--- Excerpt ---
#51: The sensible approach
How resilience is a side-effect of building sustainable business models.
I’m Vaughn Tan; this is another of my weekly attempts to make sense of the state of not-knowing. The first issue explains what the newsletter is about; you can see all the issues here.
My first book, The Uncertainty Mindset, is a behind-the-scenes look at cutting-edge high-end cuisine … and what it can teach us about designing organizations to be more adaptable and innovative. You can get it here. If you like it, help me out by leaving a review somewhere. Book events are coming soon—tell me what you’d like to see and sign up for notifications here.
Hello again, friends,
tl;dr: Why do so few businesses recognize how sensible it is to build business models that are both more sustainable (in the broad sense of the word) and also more resilient to uncertainty?
Resilience is being able to either tolerate change or change quickly when conditions demand it.
Over the last couple of weeks, I’ve been putting together a panel to talk about resilient business models for the food industry. I was fortunate to get Ben Chapman and Mike Harrison from Super 8 (Brat, Kiln, and Smoking Goat), Matt Jozwiak from Rethink Food, and Nick Kokonas from The Alinea Group to join me. We recorded the panel yesterday and you can see it this Saturday (10/24) at noon US Eastern (5pm UK) as part of WRLDCTY— I’ll post the video next week too.
Our discussion yesterday illustrates how building assets that allow businesses to adapt in uncertain times almost always looks like leaving money on the table.
Super 8, Rethink Food, and Alinea Group represent three superficially different approaches to running food businesses.
Super 8 operates a group of quite different restaurants that has invested in long-term cross-restaurant direct buying relationships with growers and producers.
Rethink Food is building and scaling up (by replication) a small restaurant business model anchored on reducing food waste and increasing community access to food. (Rethink Food is a not-for-profit that, fortunately, tries to run itself as a business—I’m on the executive board.)
Alinea Group developed an in-house system for owning and managing customer relationship data across its restaurants.
These differences are only superficial, though. All three are intentionally leaving money on the table in ways that make them more long-term sustainable, more resilient businesses. Each of these businesses invested in doing things which were either “unnecessary” or “impossible” because they seemed worth doing at the time:
Super 8 wanted to get access to better product by working directly with growers.
---
[Problem to solve]:
Continue the newsletter on resilient food business models, picking up after its final sentence. The items that follow are drawn from a separate source and are unrelated to the text.
--- Data to examine ---
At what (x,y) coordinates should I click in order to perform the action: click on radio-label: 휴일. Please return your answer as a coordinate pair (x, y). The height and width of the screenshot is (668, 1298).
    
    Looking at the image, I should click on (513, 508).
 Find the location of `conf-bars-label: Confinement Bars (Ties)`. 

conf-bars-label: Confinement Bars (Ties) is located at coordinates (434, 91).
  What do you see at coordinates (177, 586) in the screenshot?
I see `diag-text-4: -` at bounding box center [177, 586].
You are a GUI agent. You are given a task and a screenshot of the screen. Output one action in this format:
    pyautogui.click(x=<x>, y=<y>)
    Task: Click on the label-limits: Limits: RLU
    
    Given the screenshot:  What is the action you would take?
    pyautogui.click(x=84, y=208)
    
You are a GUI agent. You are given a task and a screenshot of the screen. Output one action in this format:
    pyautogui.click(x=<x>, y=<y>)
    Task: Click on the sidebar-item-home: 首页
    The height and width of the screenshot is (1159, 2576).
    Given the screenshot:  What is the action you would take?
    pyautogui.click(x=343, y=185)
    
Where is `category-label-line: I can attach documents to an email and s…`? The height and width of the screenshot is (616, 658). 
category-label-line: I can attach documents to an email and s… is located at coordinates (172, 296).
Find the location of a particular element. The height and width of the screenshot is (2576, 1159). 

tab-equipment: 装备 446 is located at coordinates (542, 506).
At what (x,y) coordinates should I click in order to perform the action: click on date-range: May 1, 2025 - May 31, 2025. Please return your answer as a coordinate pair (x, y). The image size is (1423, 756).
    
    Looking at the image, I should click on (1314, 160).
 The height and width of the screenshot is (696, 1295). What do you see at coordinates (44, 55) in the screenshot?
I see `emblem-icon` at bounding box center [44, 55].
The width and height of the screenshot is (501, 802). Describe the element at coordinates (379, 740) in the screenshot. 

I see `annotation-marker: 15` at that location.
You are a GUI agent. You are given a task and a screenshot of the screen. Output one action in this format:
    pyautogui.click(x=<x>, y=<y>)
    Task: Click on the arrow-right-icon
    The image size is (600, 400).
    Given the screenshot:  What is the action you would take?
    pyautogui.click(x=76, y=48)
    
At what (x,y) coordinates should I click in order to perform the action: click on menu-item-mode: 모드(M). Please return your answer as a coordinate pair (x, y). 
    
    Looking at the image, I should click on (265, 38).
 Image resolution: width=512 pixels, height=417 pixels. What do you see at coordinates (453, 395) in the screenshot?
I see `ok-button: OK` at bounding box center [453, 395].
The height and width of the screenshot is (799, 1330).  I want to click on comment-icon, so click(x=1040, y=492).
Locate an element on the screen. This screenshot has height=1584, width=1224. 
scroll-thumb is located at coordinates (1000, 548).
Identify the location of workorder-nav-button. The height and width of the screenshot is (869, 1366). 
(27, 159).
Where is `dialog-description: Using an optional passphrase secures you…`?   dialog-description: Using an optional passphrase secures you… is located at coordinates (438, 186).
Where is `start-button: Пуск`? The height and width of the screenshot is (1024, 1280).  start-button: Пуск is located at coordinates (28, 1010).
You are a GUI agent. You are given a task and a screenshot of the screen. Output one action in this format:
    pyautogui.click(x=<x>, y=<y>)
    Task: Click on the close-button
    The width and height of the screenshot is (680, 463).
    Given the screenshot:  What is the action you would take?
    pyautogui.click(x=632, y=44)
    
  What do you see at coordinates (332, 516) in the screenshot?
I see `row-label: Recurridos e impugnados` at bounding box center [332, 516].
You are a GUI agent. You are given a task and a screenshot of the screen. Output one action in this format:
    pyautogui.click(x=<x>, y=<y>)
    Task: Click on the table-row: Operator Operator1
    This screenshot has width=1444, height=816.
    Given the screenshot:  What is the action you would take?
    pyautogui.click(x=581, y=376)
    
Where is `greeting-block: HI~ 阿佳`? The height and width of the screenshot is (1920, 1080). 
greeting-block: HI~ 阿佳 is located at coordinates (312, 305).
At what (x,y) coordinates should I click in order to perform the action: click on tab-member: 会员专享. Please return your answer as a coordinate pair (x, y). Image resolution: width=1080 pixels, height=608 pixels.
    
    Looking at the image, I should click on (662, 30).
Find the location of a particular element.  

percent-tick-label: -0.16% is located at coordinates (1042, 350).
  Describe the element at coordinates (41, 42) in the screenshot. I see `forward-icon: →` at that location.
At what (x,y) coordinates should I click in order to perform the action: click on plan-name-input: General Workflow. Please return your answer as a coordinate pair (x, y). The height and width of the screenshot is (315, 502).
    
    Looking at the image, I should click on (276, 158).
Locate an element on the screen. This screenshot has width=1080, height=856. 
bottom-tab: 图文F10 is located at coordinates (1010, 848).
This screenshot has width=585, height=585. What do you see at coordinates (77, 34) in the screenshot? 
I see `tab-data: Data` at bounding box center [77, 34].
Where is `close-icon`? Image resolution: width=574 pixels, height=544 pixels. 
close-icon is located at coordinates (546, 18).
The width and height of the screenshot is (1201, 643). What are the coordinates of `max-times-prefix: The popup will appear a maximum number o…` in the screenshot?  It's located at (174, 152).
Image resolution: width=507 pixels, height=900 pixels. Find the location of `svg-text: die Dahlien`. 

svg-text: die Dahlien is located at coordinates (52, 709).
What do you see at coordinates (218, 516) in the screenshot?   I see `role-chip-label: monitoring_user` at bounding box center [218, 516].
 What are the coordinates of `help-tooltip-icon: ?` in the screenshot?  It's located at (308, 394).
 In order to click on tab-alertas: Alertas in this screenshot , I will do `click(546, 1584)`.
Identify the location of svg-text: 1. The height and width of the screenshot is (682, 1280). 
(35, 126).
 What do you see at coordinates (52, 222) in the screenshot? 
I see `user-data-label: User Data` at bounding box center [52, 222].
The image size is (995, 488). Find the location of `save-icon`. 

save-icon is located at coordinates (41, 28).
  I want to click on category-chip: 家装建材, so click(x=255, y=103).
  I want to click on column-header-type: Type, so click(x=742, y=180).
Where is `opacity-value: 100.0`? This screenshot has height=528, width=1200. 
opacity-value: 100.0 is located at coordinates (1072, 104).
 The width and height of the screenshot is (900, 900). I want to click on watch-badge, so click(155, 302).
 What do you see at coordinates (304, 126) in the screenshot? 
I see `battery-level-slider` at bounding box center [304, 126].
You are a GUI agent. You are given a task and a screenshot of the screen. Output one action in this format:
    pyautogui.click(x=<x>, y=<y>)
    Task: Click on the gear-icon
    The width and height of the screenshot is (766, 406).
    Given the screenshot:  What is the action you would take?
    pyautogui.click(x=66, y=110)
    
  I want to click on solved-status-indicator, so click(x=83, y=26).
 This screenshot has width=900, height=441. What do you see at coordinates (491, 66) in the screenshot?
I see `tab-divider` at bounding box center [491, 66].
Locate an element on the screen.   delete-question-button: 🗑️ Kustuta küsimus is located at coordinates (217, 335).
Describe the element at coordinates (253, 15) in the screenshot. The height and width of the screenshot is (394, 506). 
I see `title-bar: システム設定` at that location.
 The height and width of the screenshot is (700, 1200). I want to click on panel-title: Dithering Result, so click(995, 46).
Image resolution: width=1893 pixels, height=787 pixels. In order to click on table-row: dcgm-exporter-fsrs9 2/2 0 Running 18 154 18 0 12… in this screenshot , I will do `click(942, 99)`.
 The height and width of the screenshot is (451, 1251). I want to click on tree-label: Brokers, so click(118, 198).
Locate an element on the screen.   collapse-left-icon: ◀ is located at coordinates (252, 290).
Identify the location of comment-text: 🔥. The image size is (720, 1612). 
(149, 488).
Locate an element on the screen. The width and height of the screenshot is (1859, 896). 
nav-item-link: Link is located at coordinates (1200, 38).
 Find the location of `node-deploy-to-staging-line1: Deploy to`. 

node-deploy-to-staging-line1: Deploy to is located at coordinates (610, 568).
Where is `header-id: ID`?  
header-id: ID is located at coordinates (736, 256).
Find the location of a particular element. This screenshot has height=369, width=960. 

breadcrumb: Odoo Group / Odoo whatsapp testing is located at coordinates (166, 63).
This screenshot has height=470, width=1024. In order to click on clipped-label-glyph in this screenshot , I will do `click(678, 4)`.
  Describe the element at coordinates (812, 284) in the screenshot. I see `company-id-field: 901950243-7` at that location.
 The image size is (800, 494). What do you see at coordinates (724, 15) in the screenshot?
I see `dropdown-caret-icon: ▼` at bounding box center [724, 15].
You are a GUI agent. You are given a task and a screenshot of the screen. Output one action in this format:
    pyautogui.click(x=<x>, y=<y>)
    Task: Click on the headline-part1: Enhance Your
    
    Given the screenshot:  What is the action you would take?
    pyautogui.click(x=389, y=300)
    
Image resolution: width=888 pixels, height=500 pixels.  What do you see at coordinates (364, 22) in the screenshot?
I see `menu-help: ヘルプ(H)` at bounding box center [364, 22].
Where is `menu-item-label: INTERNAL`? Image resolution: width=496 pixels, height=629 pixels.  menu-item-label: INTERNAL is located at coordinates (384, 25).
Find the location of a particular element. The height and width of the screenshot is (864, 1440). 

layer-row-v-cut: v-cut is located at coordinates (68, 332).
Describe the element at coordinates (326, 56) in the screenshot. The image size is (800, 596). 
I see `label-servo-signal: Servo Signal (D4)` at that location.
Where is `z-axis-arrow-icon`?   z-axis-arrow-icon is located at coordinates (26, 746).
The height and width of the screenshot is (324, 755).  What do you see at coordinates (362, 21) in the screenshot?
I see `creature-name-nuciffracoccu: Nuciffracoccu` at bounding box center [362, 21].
---
[Exercise result]:
Rethink Food wanted to give restaurants a business model that would allow them to stay operational (and thus preserve employment) while also reducing food waste and supplying food to community organizations that needed it.
Alinea Group wanted to have more detailed insight into its customers across its groups than existing booking systems could provide.
These supposedly unnecessary or impossible things were hard to do but inherently worthwhile—they were neither unnecessary nor impossible:
Super 8’s willingness to commit to long-term buying and to pre-payment means that they get extraordinarily good product that wouldn’t otherwise be available.
Rethink Food’s partnerships with local restaurants allowed them to produce meals that were higher quality and more culturally appropriate meals than were possible with its previous commissary model.
Alinea Group was able to spin out its customer relationship management tool into a successful company (Tock, the cloud reservations management system).
But there was an unexpected benefit from doing these things that were worth doing anyway: they made each business more sustainable and resilient:
Long-term relationships and prepayment are desirable for growers, who now offer very favorable pricing to Super 8. This allows the restaurant group to produce high-quality food while charging customers unexpectedly low prices for it. Super 8’s restaurants offer great value, and this has led to sustained customer loyalty, crucial both now (with restrictions on movement and dining times) and into the future.
Rethink’s move to a distributed, partner-oriented model allowed it to continue to operate through the pandemic restrictions and will probably let it scale across the US both more easily and in a more context-specific way.
Alinea Group’s long-standing investment in managing customer relationships in-house allowed it to quickly and inexpensively reach its customers with appropriate new takeaway offerings. They were tracking pre-pandemic revenues within 2-3 weeks of changing their product offerings and reached record revenues during the pandemic lockdown.
When Ben, Mike, Matt, and Nick talk about what their businesses are doing, it seems patently obvious that everyone in the food industry should be rushing to move in the same direction. But only a handful are doing this. Why do so few businesses recognize how sensible it is to build business models that are both more sustainable (in the broad sense of the word) and also more resilient to uncertainty?
In fact, it is not so hard to understand why so few businesses are choosing to do the right thing in ways that also make them more resilient. The usual answer is lack of financial or physical resources. It’s true that being resilient is easier with, for instance, lots of cash in the bank.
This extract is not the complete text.